* WHAT NEEDS TO BE DONE
Reproduce verbatim the lines of the listing starting at the line containing "Where should I click to: Toggle" and ending at the line containing "Screen dimensions: 600x375 (538, 154)", both included.

————

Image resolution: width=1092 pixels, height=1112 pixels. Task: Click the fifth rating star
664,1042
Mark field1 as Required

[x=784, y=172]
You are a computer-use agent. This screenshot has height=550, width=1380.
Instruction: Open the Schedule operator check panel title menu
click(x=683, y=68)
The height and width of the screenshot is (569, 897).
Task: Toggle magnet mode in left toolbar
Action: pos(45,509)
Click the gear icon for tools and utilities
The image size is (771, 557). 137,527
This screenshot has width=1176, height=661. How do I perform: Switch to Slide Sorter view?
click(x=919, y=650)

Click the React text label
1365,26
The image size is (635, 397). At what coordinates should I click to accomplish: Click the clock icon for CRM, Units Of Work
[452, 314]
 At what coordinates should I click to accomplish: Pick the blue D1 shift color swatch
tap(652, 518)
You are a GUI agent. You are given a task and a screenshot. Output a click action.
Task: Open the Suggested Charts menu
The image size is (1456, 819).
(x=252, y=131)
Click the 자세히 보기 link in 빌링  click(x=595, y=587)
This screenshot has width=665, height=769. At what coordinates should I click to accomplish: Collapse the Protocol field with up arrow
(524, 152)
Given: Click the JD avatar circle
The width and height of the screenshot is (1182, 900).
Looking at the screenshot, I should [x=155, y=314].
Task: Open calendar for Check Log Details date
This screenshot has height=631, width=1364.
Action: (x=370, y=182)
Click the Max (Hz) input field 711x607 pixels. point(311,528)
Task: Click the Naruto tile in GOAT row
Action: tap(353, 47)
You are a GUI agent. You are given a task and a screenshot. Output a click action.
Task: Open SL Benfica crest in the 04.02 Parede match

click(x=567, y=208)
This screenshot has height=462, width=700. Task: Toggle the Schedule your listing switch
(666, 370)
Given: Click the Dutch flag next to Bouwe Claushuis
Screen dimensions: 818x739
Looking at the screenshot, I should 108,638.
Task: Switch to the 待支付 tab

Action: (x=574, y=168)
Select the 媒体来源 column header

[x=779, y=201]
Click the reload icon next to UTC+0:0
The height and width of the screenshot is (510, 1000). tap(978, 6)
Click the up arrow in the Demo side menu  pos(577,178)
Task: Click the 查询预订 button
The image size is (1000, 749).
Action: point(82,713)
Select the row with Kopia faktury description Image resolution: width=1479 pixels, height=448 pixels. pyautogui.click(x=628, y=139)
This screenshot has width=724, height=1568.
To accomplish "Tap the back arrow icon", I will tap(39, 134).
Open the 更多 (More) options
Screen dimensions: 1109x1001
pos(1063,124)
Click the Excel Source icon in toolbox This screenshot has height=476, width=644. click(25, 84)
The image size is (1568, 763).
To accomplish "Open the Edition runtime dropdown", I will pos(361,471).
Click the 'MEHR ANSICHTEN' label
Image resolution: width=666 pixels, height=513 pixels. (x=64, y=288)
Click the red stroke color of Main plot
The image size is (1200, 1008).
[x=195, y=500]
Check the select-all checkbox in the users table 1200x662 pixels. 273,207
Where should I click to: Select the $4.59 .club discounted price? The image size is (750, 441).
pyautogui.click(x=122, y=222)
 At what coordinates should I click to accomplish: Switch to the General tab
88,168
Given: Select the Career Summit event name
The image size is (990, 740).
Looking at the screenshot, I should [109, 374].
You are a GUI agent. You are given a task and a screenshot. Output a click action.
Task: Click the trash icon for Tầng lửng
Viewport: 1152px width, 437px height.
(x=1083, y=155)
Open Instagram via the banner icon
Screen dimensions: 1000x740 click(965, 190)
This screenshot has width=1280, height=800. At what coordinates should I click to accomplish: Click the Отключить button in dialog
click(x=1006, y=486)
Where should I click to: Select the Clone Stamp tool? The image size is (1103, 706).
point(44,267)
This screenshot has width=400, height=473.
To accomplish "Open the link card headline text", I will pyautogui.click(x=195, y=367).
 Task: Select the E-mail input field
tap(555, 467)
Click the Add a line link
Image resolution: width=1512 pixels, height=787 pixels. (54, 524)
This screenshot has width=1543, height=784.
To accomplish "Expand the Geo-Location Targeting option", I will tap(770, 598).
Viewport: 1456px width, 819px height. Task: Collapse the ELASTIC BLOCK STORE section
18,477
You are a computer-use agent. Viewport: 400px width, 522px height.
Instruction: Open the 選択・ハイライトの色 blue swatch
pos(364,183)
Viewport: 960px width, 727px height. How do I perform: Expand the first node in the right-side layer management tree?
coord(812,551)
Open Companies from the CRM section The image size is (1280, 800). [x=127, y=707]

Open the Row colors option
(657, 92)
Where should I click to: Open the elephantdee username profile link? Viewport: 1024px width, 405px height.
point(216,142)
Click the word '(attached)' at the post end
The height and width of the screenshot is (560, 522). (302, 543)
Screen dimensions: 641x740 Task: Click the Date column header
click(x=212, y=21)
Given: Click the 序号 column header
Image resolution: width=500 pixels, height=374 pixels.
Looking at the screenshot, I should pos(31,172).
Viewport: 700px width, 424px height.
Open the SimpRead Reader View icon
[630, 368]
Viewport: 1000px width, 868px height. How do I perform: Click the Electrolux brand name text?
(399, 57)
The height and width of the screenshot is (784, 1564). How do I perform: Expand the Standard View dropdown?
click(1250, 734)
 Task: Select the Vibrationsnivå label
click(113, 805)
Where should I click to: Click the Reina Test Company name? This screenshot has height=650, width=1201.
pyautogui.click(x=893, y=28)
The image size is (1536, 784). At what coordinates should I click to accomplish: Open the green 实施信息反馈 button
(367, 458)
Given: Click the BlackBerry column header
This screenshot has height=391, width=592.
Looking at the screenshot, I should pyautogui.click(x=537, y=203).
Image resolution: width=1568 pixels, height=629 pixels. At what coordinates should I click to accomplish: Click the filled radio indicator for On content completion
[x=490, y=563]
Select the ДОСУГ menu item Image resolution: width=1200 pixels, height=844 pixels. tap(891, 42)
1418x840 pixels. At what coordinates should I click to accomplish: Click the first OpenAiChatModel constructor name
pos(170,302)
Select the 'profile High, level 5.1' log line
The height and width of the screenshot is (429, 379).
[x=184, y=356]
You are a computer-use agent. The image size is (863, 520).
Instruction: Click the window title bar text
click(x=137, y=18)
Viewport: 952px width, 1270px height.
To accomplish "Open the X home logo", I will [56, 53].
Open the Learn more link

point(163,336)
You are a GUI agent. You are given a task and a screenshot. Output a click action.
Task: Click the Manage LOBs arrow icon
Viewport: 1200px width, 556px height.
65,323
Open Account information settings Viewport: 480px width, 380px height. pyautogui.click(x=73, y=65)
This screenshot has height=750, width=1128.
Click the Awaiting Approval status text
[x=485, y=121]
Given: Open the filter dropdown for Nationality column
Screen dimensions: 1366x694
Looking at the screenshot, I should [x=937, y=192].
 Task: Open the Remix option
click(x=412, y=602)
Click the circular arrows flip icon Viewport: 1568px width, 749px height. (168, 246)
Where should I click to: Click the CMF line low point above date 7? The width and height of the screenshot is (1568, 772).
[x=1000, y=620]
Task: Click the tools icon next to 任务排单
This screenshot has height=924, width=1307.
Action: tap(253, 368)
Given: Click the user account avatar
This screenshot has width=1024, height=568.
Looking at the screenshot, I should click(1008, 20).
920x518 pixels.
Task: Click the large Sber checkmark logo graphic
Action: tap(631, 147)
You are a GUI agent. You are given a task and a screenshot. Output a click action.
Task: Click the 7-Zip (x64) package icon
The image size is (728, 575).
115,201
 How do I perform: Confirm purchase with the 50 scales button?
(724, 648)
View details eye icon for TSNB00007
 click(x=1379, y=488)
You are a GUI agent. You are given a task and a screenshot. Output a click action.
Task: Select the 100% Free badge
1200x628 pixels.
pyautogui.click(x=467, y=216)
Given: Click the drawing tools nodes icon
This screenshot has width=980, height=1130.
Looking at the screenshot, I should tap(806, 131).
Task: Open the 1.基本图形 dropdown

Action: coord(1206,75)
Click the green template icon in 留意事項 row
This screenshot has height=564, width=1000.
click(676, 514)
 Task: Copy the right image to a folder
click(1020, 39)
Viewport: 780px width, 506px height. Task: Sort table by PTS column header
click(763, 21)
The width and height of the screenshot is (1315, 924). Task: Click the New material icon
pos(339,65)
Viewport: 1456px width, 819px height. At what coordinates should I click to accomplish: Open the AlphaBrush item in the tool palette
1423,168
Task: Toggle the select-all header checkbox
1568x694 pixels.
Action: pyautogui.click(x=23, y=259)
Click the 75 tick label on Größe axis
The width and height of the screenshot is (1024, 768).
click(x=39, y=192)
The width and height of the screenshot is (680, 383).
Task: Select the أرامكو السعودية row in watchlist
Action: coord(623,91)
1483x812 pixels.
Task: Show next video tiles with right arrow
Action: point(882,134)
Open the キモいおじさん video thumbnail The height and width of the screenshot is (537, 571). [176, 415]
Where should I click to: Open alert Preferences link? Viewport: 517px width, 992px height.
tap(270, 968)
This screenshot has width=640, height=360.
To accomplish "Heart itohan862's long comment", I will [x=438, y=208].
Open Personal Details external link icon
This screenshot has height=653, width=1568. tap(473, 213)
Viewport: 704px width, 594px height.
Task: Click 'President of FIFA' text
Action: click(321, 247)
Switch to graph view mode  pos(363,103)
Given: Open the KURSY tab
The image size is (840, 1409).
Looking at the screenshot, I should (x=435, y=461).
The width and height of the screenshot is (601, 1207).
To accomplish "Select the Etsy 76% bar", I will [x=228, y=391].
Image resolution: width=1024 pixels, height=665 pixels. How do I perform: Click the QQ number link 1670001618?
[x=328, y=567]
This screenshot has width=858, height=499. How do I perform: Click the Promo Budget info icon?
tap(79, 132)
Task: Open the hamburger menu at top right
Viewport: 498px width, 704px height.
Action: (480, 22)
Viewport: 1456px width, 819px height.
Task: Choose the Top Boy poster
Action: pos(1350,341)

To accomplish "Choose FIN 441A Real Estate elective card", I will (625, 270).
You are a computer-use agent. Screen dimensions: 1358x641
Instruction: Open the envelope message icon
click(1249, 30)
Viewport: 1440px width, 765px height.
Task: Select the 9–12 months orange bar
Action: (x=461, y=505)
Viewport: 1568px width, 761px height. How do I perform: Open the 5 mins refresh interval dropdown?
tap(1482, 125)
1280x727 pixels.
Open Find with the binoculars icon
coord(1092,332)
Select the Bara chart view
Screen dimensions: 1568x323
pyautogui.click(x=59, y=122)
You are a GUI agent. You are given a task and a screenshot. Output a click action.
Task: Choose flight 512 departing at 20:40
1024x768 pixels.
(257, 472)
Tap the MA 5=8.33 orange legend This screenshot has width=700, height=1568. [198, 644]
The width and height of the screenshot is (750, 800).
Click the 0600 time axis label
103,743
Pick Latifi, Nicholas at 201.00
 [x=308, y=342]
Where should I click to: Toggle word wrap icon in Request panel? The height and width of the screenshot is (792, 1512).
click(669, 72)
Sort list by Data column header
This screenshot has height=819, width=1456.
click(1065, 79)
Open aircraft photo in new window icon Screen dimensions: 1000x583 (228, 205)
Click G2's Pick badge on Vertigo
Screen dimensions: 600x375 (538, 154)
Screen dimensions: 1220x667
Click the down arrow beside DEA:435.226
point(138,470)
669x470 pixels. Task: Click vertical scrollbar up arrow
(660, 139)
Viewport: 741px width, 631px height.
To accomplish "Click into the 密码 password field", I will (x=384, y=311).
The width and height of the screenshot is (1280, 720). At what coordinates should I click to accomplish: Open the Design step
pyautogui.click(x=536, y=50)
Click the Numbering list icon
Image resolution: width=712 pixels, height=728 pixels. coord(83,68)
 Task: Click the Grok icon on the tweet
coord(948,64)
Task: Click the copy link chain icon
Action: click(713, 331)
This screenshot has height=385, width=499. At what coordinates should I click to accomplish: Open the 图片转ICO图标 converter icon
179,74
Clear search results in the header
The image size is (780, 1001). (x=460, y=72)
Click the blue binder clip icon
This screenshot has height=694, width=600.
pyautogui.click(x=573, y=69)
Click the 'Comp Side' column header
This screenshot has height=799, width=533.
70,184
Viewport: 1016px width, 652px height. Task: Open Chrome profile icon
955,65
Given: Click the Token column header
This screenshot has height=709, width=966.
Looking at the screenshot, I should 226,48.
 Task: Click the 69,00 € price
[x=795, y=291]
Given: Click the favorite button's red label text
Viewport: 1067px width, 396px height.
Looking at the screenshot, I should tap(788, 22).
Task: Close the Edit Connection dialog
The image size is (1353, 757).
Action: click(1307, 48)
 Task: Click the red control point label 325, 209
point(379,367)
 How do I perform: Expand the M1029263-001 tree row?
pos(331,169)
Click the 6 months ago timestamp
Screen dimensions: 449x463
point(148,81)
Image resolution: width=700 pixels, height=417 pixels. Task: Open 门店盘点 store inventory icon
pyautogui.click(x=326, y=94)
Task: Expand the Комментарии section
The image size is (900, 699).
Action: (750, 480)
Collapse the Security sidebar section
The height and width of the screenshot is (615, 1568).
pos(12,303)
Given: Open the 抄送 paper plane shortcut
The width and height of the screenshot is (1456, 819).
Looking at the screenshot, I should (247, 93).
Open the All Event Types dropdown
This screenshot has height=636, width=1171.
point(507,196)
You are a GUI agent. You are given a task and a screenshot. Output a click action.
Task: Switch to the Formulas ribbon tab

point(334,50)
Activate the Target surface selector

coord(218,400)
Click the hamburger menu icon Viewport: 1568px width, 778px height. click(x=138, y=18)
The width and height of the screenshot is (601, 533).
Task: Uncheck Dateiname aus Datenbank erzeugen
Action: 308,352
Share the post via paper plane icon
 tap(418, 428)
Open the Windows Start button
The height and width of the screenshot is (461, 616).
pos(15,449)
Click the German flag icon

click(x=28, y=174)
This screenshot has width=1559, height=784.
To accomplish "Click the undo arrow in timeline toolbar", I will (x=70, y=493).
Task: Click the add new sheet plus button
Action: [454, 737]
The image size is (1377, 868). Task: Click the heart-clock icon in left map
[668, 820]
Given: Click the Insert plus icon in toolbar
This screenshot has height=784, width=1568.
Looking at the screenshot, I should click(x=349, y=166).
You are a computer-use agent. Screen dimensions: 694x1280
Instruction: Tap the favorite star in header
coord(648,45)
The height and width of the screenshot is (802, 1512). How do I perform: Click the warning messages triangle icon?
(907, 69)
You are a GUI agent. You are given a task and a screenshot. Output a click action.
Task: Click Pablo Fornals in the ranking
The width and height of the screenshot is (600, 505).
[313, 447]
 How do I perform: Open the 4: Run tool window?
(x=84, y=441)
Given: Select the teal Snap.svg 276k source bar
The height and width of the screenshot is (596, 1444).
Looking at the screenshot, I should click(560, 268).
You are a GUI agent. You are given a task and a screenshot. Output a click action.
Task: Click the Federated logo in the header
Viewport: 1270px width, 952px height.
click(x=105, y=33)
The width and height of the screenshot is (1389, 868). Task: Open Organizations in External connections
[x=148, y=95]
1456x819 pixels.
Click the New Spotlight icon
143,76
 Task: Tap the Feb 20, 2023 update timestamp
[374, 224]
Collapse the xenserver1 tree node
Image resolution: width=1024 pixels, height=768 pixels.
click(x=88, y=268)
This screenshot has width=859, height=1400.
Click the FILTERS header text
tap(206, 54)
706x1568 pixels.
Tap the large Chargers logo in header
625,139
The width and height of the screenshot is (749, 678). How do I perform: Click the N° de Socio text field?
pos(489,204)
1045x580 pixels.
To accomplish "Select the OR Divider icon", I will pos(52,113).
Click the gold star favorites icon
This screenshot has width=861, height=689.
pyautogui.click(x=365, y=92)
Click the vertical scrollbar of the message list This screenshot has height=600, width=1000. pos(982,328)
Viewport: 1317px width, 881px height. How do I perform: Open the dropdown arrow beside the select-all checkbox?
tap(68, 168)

————

* FULL OUTPUT
Where should I click to: Toggle word wrap icon in Request panel? The height and width of the screenshot is (792, 1512).
click(669, 72)
Sort list by Data column header
This screenshot has height=819, width=1456.
click(1065, 79)
Open aircraft photo in new window icon Screen dimensions: 1000x583 (228, 205)
Click G2's Pick badge on Vertigo
Screen dimensions: 600x375 (538, 154)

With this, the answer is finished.